Se si confronta l’ideale fisico che oggi in Occidente va per la maggiore, quello del “culturista”, con la struttura fisica di un praticante serio di arti marziali appare una differenza che rivela una sostanziale diversità di pensiero. La struttura fisica dell’”occidentale-tipo” è modellata dall’orgoglio della potenza muscolare. Questa rivela, in sostanza, un preponderante senso dell’io ed un’intima debolezza: quella di dover essere sempre al centro dell’attenzione e dell’ammirazione (estetica). L’esaltazione del corpo come potenza muscolare rivela, inoltre, una totale ignoranza o sfiducia nelle possibilità di un potere inerente al corpo ma ad esso superiore.

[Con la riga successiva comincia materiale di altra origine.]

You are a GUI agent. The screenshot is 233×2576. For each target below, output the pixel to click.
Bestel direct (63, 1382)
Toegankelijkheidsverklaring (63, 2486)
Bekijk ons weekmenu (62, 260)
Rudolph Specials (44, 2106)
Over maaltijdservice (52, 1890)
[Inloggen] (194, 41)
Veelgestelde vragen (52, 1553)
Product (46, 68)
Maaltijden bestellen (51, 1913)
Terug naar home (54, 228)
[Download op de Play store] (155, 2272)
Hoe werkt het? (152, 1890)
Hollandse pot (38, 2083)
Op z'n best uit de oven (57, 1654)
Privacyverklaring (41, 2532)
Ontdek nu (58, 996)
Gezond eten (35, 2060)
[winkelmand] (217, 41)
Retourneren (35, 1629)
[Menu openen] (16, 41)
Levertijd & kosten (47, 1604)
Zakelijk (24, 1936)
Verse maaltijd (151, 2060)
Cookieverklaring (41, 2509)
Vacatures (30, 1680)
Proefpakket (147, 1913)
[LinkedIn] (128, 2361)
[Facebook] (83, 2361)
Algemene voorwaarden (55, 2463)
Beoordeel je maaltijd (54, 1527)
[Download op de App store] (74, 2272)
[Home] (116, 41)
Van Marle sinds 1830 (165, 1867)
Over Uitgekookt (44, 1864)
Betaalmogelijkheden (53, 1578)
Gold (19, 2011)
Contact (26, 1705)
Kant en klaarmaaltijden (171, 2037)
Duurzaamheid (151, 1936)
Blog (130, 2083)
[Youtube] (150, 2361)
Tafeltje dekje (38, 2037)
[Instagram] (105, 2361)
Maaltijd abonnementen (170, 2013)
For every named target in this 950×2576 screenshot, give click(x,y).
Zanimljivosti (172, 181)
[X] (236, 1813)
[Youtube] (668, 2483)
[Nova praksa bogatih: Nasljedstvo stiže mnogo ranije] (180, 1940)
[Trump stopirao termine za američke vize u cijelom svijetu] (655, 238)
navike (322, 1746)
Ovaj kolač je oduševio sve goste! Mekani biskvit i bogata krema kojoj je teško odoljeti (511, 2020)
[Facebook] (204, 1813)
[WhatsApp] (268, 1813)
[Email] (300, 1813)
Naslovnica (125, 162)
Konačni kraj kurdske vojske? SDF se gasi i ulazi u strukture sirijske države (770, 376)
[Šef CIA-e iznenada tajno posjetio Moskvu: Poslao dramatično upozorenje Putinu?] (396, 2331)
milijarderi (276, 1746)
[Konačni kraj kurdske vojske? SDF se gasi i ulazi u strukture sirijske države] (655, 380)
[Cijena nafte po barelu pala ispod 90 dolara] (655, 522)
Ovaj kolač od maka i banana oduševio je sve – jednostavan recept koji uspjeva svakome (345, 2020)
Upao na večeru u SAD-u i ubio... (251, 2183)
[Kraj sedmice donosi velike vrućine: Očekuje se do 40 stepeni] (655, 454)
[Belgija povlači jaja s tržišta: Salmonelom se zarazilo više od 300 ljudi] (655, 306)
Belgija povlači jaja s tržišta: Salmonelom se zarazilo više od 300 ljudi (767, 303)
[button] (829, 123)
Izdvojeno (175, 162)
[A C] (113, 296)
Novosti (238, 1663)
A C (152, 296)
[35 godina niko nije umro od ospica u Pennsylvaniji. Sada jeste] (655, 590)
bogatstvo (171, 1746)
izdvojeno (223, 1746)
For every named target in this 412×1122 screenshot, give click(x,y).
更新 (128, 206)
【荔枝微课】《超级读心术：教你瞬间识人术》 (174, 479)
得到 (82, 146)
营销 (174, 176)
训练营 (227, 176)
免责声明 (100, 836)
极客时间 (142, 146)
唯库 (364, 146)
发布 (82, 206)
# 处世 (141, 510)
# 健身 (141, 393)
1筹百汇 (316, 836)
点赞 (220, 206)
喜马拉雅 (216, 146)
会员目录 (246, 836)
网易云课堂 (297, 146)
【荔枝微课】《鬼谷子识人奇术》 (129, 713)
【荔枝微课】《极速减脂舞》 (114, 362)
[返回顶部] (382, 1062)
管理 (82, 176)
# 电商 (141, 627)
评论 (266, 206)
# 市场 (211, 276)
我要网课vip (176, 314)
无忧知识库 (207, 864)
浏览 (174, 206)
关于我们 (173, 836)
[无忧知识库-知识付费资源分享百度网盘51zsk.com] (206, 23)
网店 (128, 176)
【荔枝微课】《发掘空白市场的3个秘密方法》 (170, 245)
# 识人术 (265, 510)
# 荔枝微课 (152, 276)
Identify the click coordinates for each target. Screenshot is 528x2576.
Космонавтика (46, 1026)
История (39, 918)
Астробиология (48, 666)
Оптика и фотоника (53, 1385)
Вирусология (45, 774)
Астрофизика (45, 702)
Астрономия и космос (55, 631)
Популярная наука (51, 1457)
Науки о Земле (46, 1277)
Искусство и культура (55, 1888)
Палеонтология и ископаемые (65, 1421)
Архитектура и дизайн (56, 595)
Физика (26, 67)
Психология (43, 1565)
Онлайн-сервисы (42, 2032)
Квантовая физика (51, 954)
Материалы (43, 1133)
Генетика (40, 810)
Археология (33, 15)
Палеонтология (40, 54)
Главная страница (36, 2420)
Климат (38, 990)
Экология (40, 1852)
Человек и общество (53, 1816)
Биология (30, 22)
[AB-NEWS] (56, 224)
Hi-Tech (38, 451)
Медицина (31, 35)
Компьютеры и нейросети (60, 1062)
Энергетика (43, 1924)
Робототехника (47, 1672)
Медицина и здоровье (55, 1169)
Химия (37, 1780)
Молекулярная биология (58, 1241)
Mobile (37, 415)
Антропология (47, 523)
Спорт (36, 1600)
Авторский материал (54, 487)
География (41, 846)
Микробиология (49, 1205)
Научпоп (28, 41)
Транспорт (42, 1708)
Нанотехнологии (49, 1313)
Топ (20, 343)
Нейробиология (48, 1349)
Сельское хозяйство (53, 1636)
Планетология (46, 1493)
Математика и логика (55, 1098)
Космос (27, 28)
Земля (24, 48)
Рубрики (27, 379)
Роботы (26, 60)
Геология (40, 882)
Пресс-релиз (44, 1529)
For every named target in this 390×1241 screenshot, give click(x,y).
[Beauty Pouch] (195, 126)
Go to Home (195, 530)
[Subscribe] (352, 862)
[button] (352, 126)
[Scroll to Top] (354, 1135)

Nella struttura fisica del bushi nessuna parte del corpo è sviluppata anormalmente rispetto alle altre. I muscoli, pur perfettamente rispondenti, non sono sviluppati ai fini d’un’estetica del muscolo ma come docile strumento dell’azione. Il petto è ampio e normalmente sviluppato. L’addome non è artificialmente ristretto. Il centro dell’equilibrio corporeo (o psichico) è tenuto basso per cui ne risulta una maggiore stabilità. L’intera figura del bushi dà l’impressione di una potenza raccolta, non ostentata, eppure misteriosamente superiore a quella puramente fisica.

Da essa traspare un senso di quiete possente ma si avverte la presenza d’una forza inarrestabile, come d’un fiume sotterraneo che scorre nelle viscere della terra, sotto la superficie di un prato fiorito.

Tratto da “L’etica del bushido. Introduzione alla tradizione guerriera giapponese” di Mario Polia.